Meu nome é Ingrid. Tenho 16 anos, moro em São Paulo-SP com meus pais, estou cursando o segundo ano do ensino médio, pretendo fazer duas faculdades e amo minha familia acima de qualquer coisa. Tenho poucos amigos. As pessoas que eu confio (na medida do possível) eu conto nos dedos de uma mão só. Gosto de música boa, sem rótulos. Sou incontrolavelmente obcecada por literatura e completamente fã de Clarice Lispector e Caio Fernando Abreu. Odeio pimentão, não suporto mentiras e sou sensível até mais do que eu gostaria. Amo chuva, tempo nublado e pôr/nascer do sol.

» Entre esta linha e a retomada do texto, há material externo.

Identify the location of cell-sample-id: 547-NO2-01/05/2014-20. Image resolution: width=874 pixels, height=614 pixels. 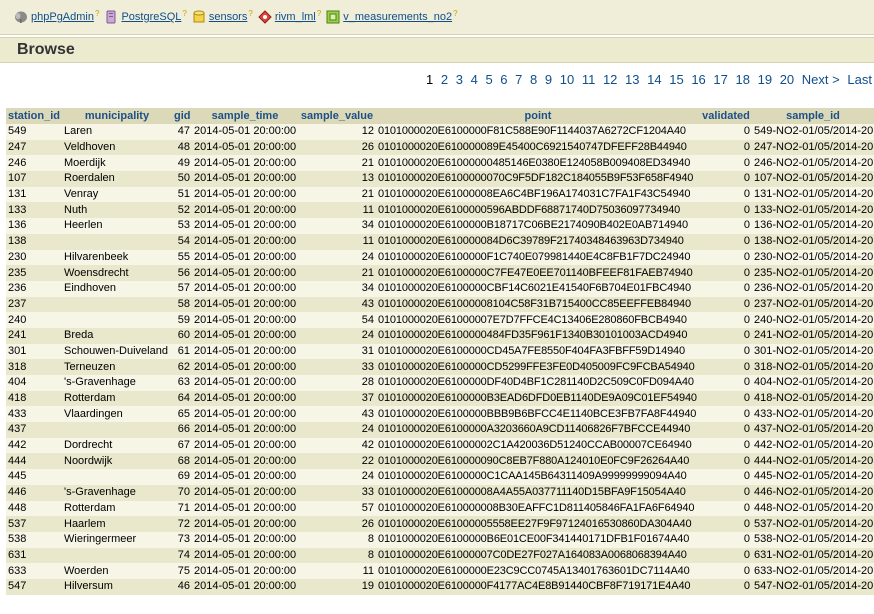
(813, 586).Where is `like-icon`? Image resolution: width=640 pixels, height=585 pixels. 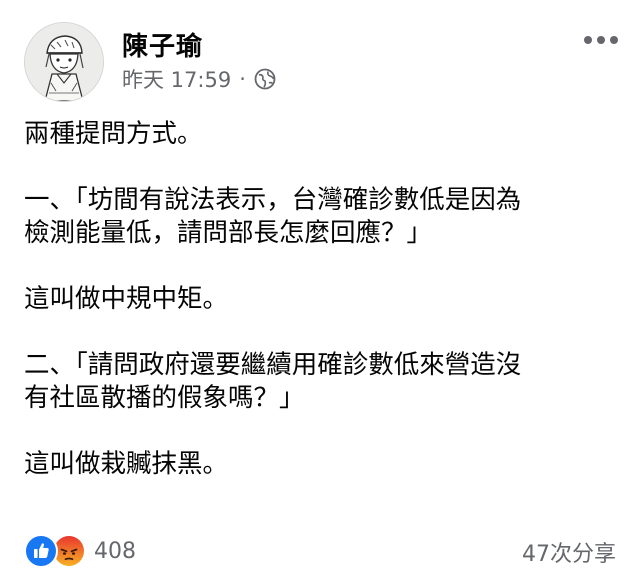 like-icon is located at coordinates (41, 551).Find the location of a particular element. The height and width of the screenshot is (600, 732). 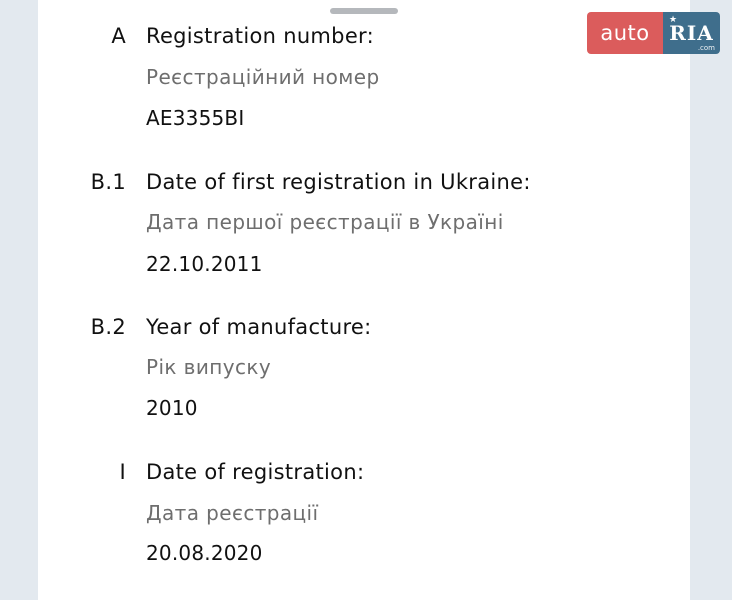

field-subtitle: Рік випуску is located at coordinates (209, 367).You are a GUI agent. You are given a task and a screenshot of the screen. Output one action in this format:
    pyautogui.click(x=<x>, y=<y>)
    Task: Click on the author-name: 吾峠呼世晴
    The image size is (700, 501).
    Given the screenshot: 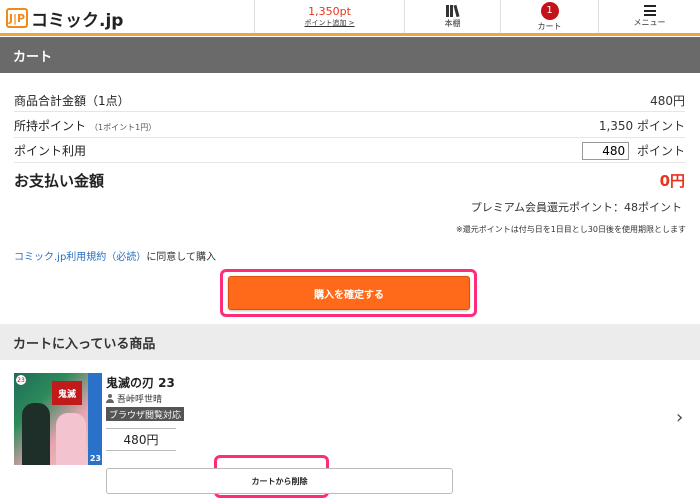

Adoro dias de frio com aquele sol que só aparece para dizer "Bom Dia" mas não esquenta, me frustro com questões até hoje sem soluções e à algum tempo perdi uma pessoa especial. E confesso que a maioria dos textos terão palavras falando sobre ela. Quando não estou lendo, estou estudando e vise versa. Não continuo se percebo que não vai dar certo, não gosto que tenham dó de mim e ficarei feliz apenas em receber um livro de presente. Minha vida é um livro aberto, o que não é bom. Me apego rapidamente mas me desapego mais rápido ainda. Não acredito em amor a primeira vista, mas acredito em amor. Não gosto de me expor, não gosto que as pessoas saibam do que se passa pela minha cabeça e pelo meu coração, mas ultimamente ando me sentindo tão só que resolvi dar vida a essa página da web. Muitos não irão entender meus textos, na realidade acho que quase ninguém. Eles são um rascunho, uma quase-tradução do que eu sinto. E o que eu sinto, nem eu entendo.
Apresentações à parte. 
Hoje o dia esta do jeito que eu mais gosto. Temperatura ambiente, nem calor nem frio. 
Fiz poucas coisas desde que acordei. Arrumei minha cama, escovei os dentes e tentei disfarçar a péssima aparência, resultado de mais uma noite mal dormida, com uma trança de lado. Dia vago, quase o último antes da correria que me aguarda. A pouco me cansei não sei do que então resolvi me deitar na cama. Fiquei pensando em como minha vida tomou um rumo totalmente diferente do que eu imaginava à alguns meses, e tentei achar respostas para vários acontecimentos, se é assim que devo dizer. Pensei muito, e foi entre esses tantos pensamentos que resolvi fazer este Blog.